> [TASK INSTRUCTIONS]: Using the data below, report how many lines hold the word "Expand". Include nothing else in the reply.
== == ==
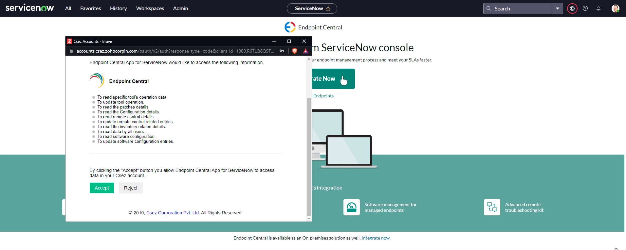Open the user profile avatar
This screenshot has height=250, width=626.
[615, 8]
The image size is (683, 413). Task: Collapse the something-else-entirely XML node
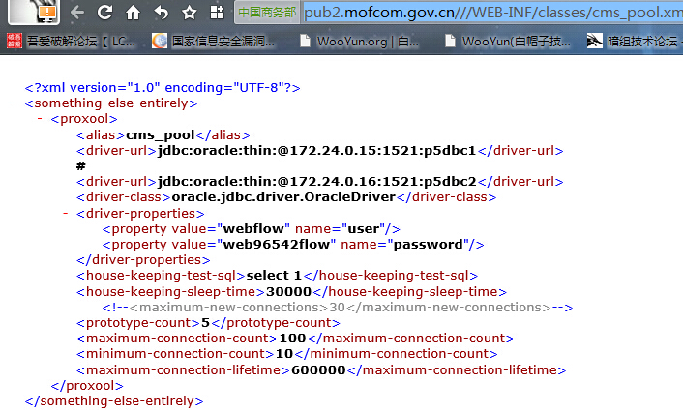[x=14, y=103]
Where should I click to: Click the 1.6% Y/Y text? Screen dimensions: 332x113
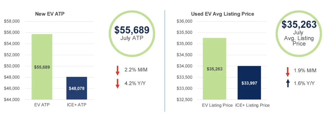point(303,83)
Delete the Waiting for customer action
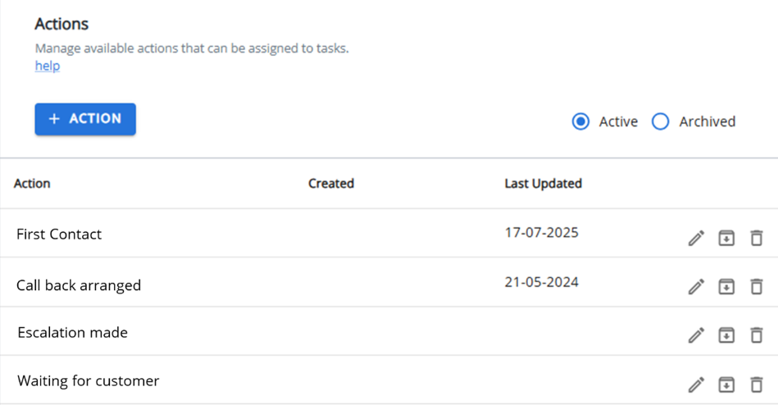This screenshot has width=778, height=405. pyautogui.click(x=756, y=385)
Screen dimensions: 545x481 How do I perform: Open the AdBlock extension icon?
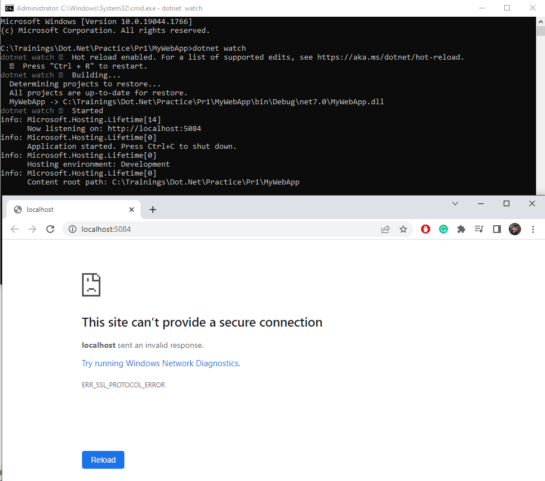[425, 229]
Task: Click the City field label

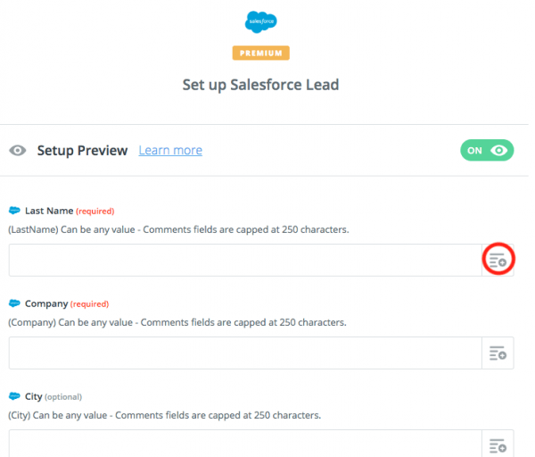Action: point(33,396)
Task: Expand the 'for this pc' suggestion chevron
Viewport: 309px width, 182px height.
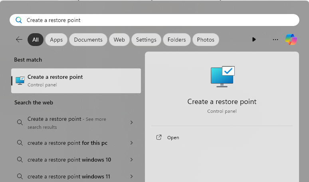Action: click(x=131, y=143)
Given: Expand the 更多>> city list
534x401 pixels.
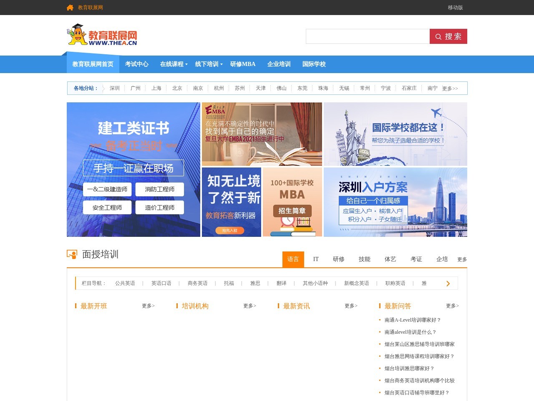Looking at the screenshot, I should click(450, 88).
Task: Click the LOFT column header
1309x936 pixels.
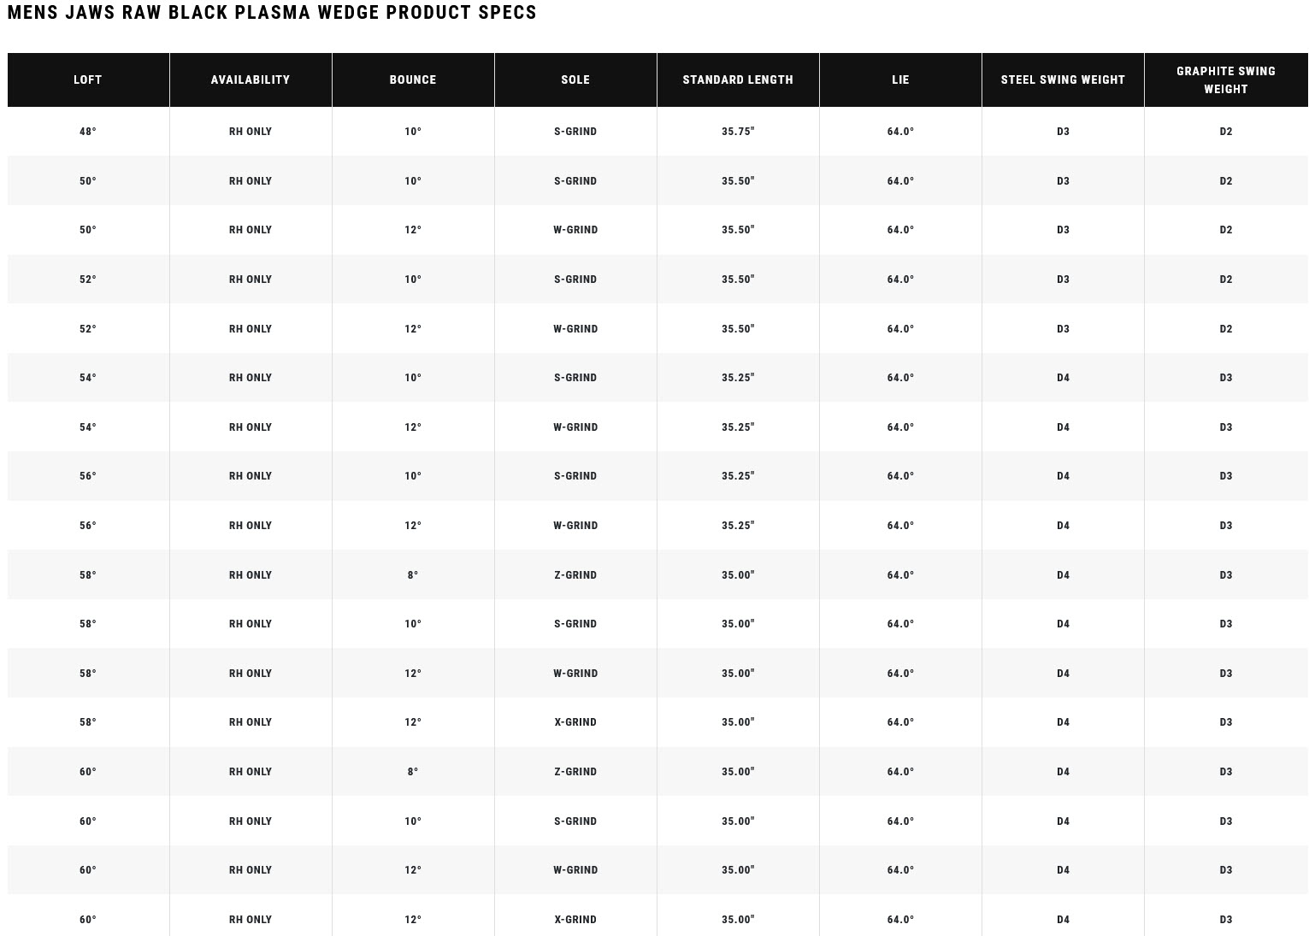Action: pyautogui.click(x=88, y=79)
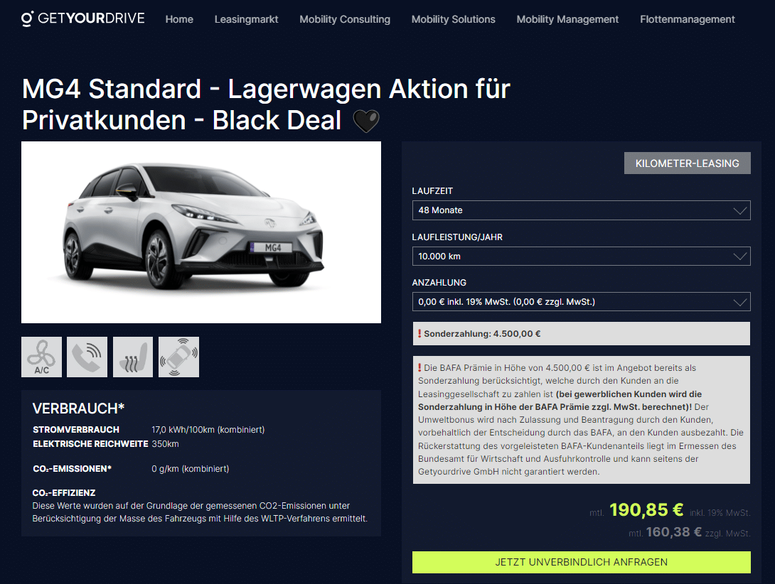
Task: Click the phone Bluetooth feature icon
Action: tap(87, 357)
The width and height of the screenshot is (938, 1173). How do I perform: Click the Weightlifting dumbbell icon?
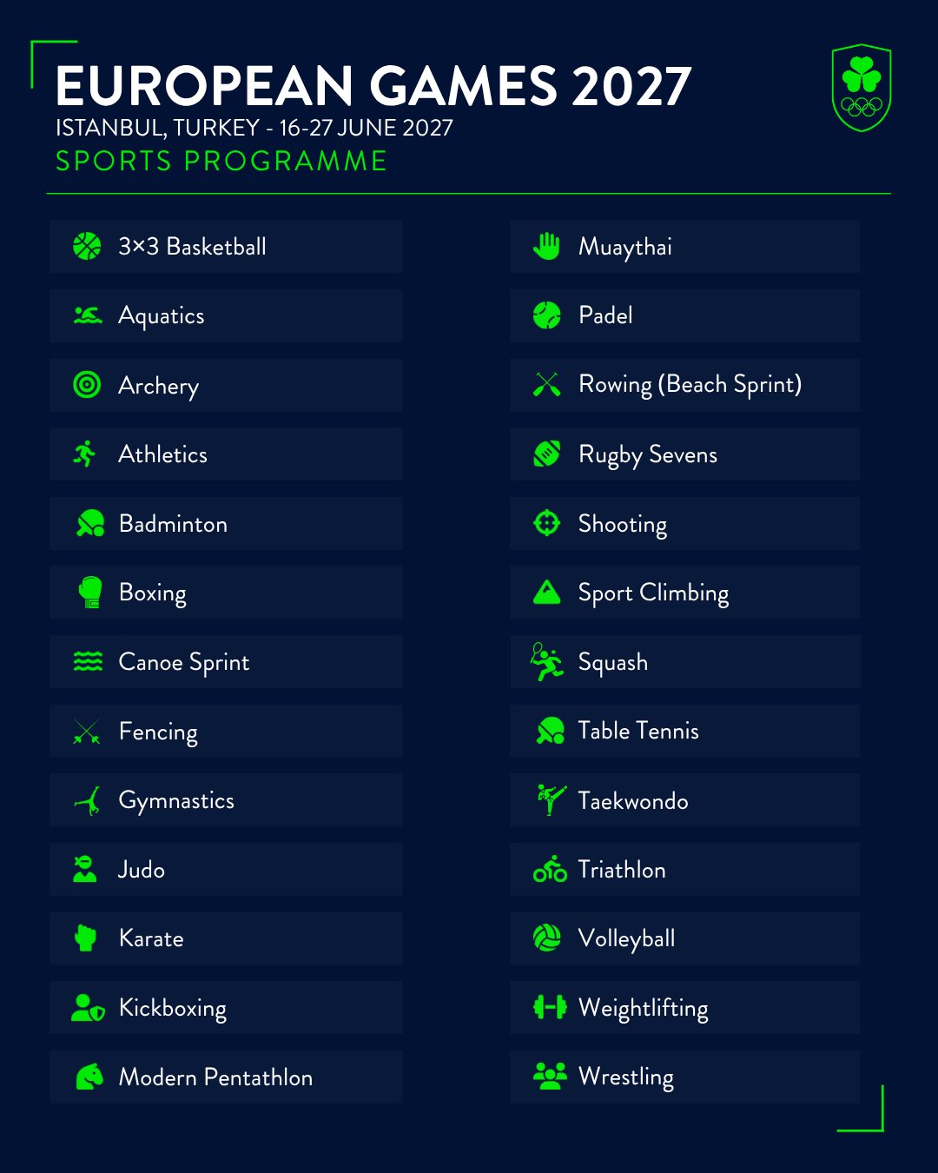[550, 1007]
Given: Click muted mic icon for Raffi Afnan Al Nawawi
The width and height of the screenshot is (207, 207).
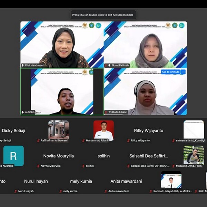Looking at the screenshot, I should (38, 141).
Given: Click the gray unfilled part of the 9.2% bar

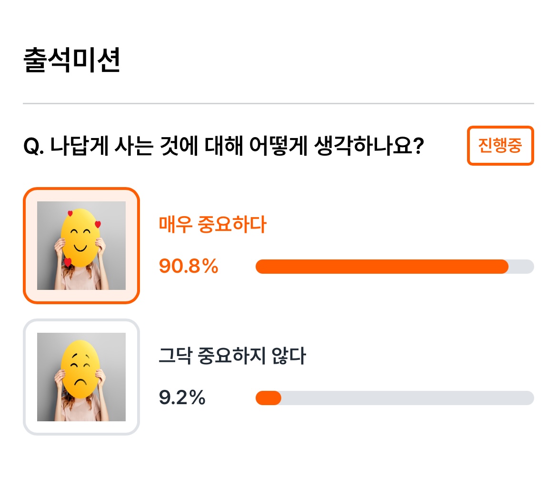Looking at the screenshot, I should [x=408, y=398].
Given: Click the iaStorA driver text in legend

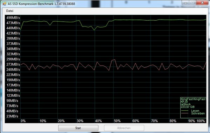Looking at the screenshot, I should coord(186,104).
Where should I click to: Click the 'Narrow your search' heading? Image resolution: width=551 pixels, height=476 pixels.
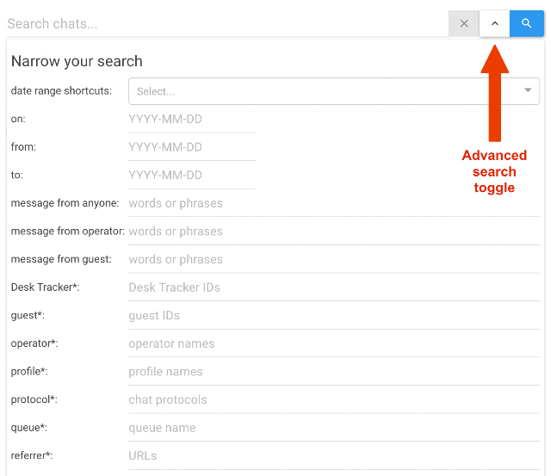77,61
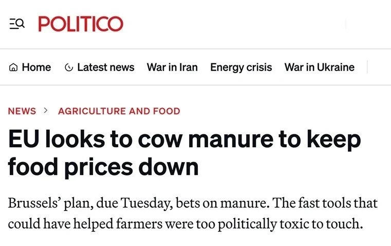Click the headline line 'food prices down'
Viewport: 391px width, 246px height.
point(103,167)
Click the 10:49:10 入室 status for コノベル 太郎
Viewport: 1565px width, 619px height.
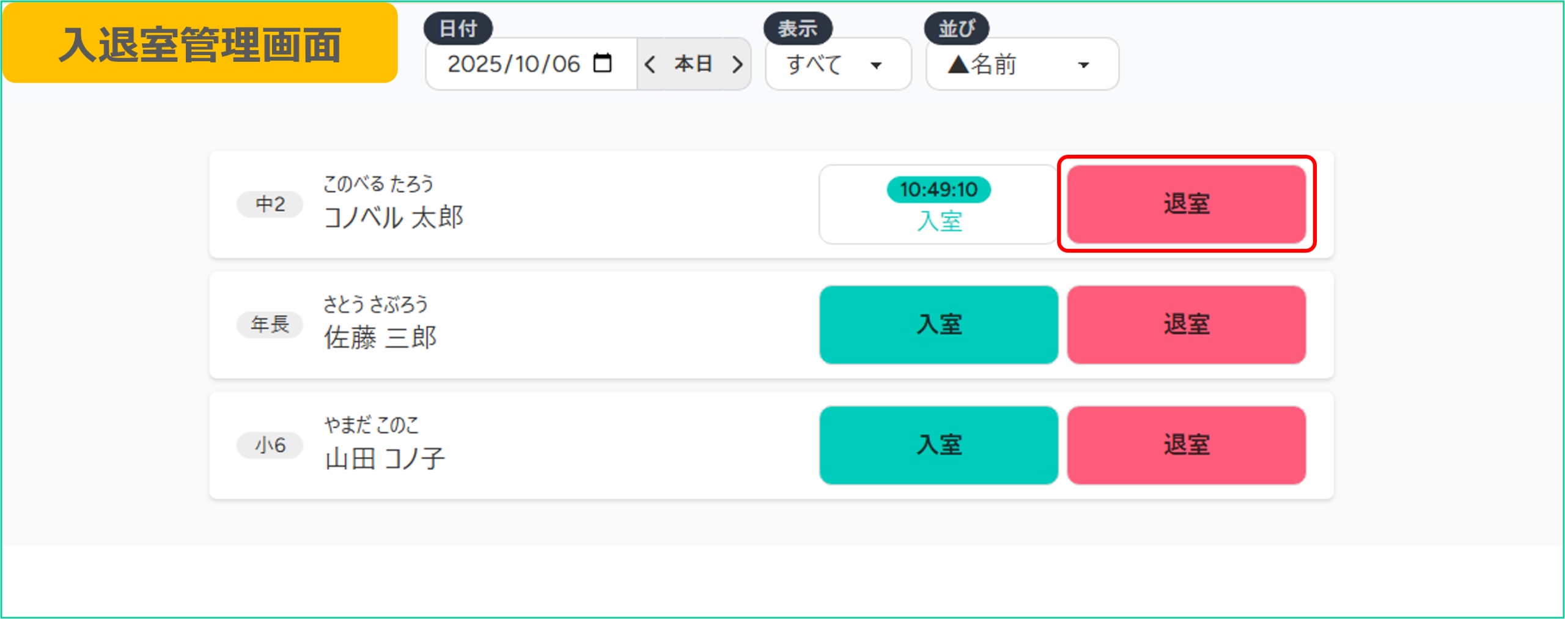point(938,204)
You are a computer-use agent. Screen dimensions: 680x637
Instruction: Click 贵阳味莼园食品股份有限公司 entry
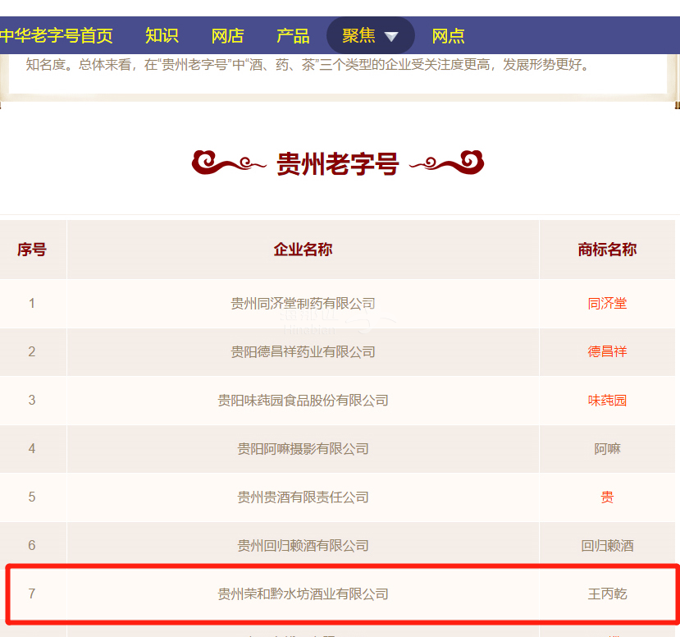pyautogui.click(x=303, y=401)
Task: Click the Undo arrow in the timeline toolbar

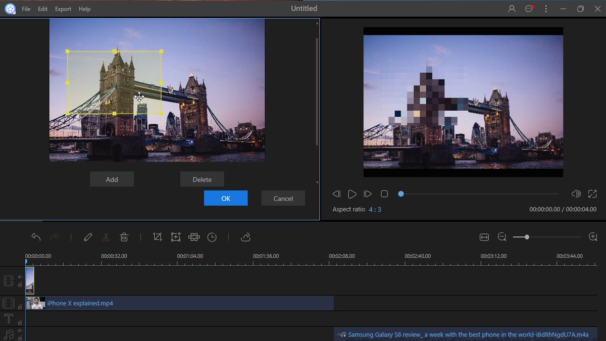Action: [x=36, y=237]
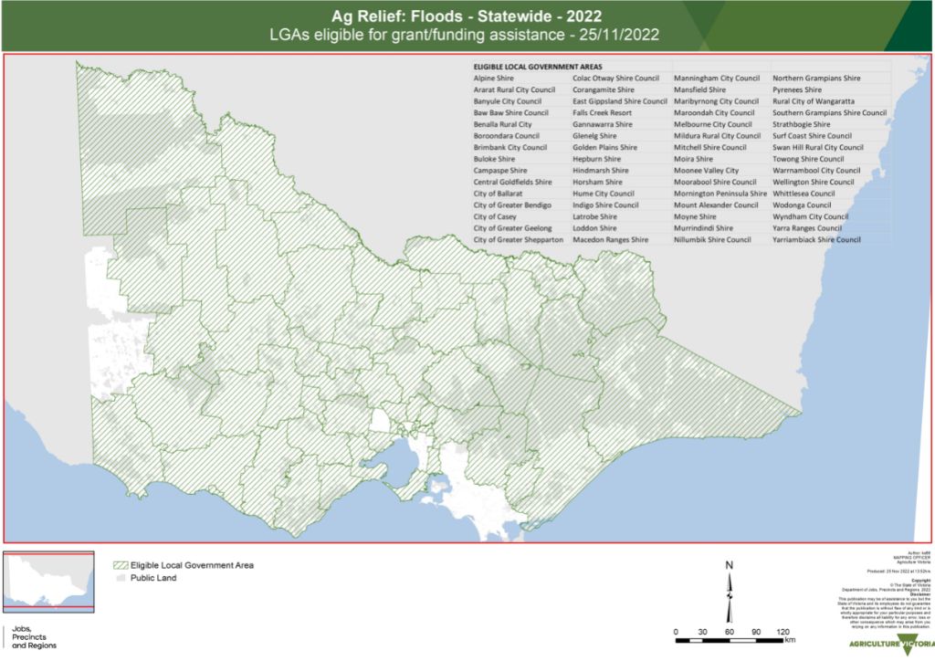
Task: Click the grey Public Land legend swatch
Action: point(120,578)
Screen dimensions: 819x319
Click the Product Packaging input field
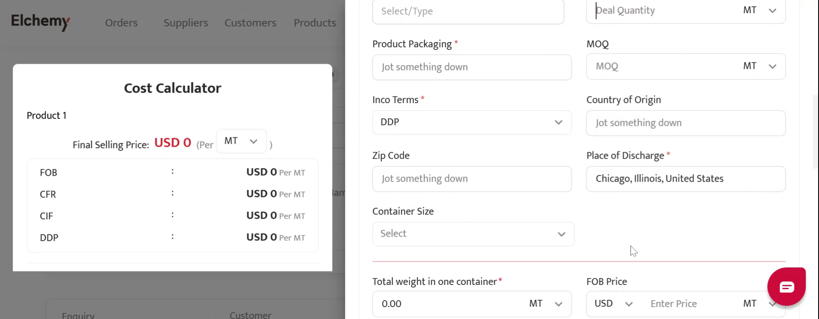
== == ==
> [RESULT FOR THIS EXERCISE]: 2